>> Start PASSAGE TO READ

Exercise Set 1 Answers

These exercises cover the topics of Algebra, Equations and Inequalities.

  1. Simplify each of the following (Hint: use the rules of exponents where needed).

    1. \(x = 3pq+5pr=2qr+qp-6rp\)
    2. \(y = 5l^2mn+2nl^2m-3mln^2+l^2nm+4n^2ml-nm^2\)
    3. \(z = \dfrac{(s^\frac{1}{3})^\frac{3}{4}\times (t^\frac{1}{4})^{-1}}{(t^\frac{1}{2}\times (s^{-\frac{1}{4}})^{-1})}\)

>> End PASSAGE TO READ
>> Start DATA LISTING

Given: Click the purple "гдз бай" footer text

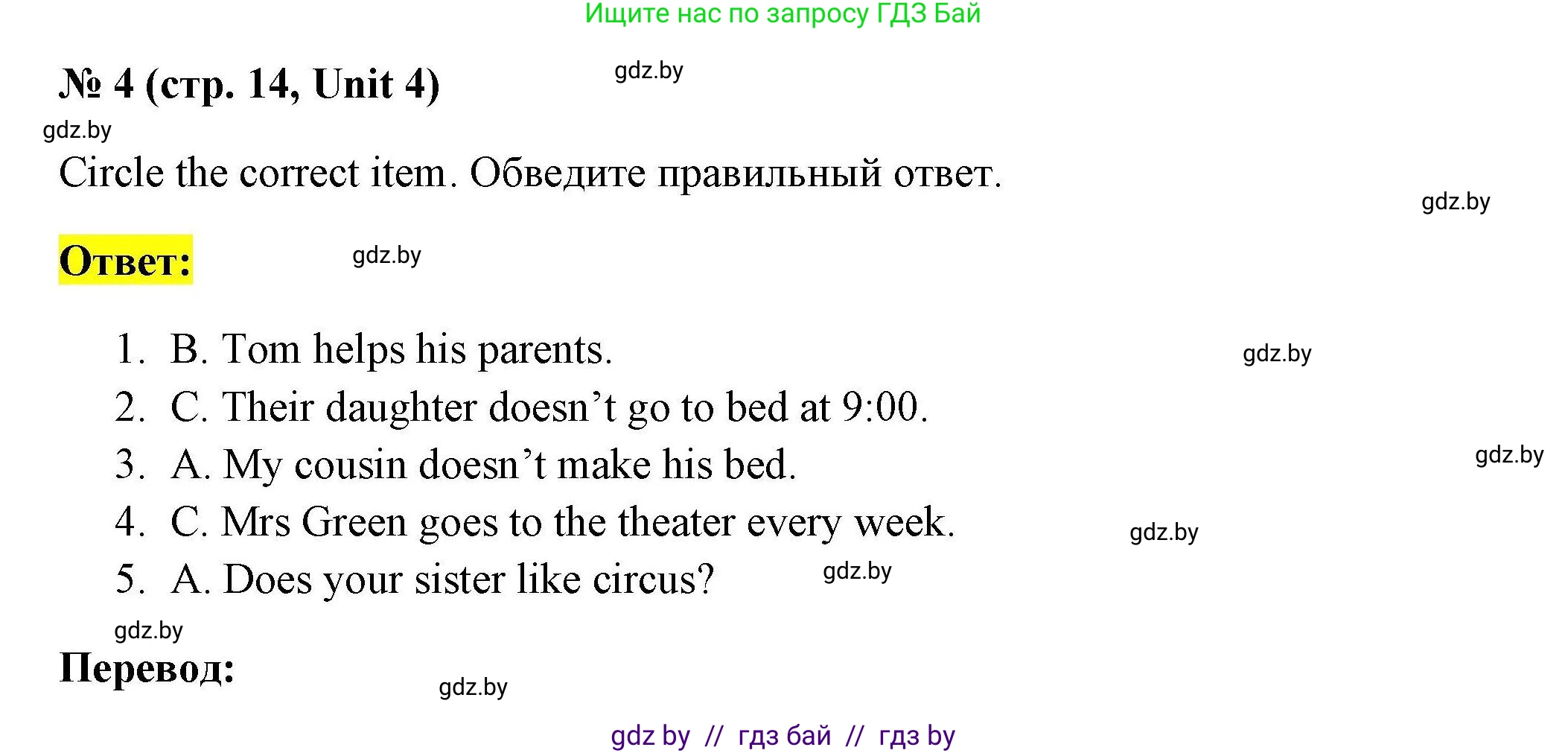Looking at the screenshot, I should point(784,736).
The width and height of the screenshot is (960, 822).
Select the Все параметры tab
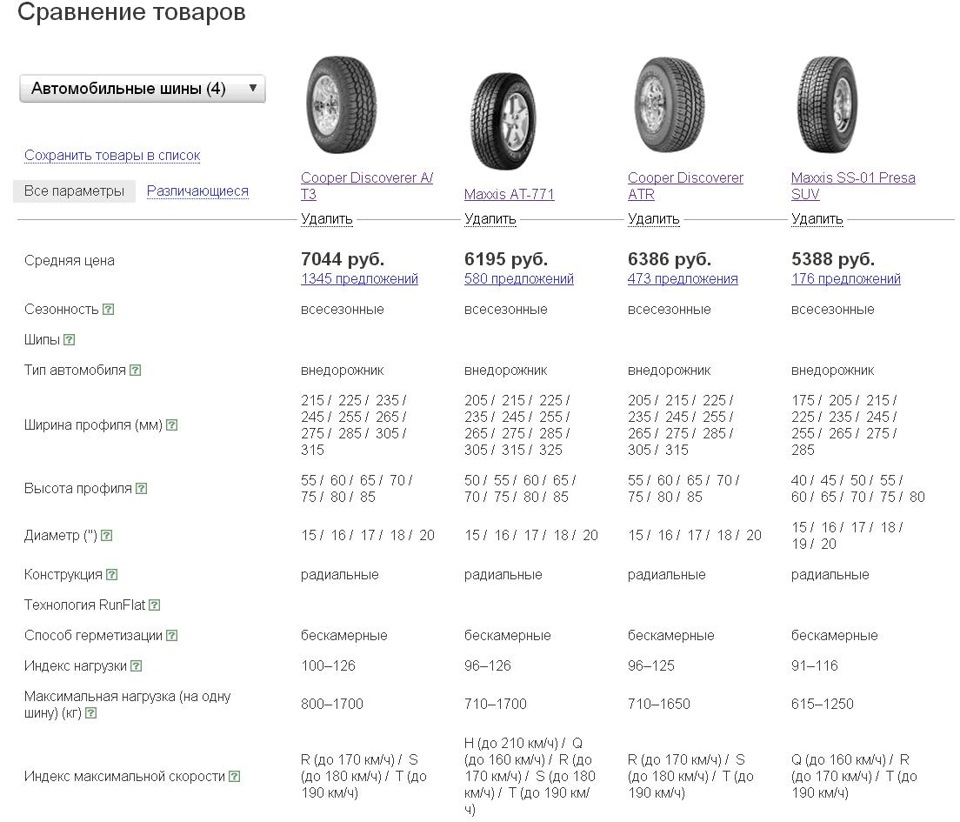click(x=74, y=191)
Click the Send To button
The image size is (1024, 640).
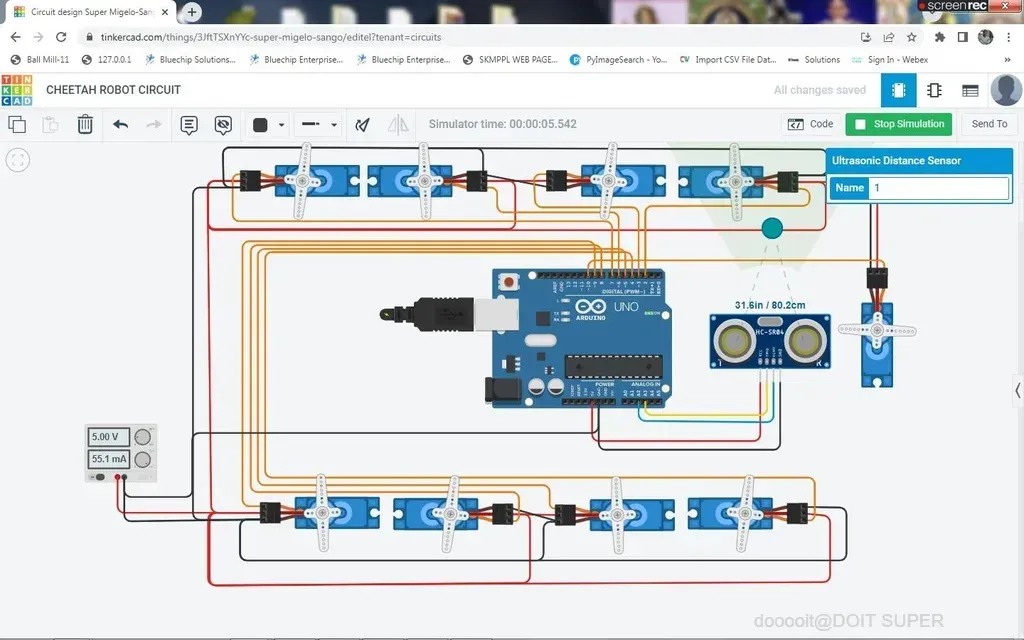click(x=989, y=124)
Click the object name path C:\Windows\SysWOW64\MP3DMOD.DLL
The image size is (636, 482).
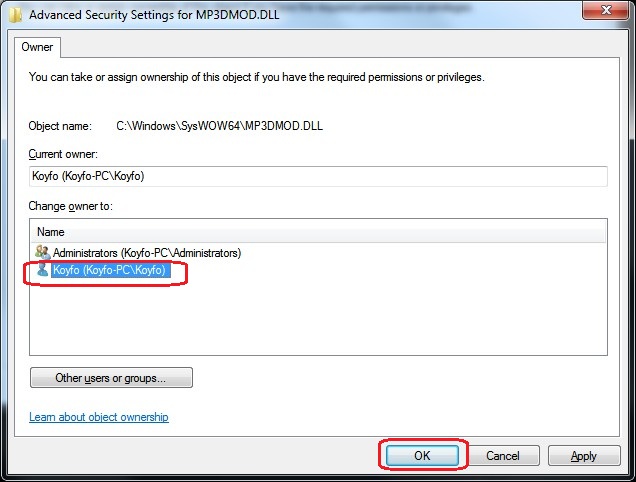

>> End DATA LISTING

*REQUESTS*
(A) Decide whether each statement agrees with the exercise set. Answer yes or no for each, quoting the words of the exercise set that decide it. (i) The exercises cover algebra, equations and inequalities. (ii) The page gives answers for Exercise Set 2. (iii) The first exercise asks for each item to be solved.
(B) Repeat the part of the exercise set between "Exercise Set 1" and "exponents where needed).", inclusive.
(C) According to the hint in the exercise set, what should be used where needed?

*SOLUTIONS FOR EACH TASK*
(A)
(i) Yes: "These exercises cover the topics of Algebra, Equations and Inequalities."
(ii) No: "Exercise Set 1 Answers"
(iii) No: "Simplify each of the following"

(B)
Exercise Set 1 Answers

These exercises cover the topics of Algebra, Equations and Inequalities.

  1. Simplify each of the following (Hint: use the rules of exponents where needed).

(C) The rules of exponents.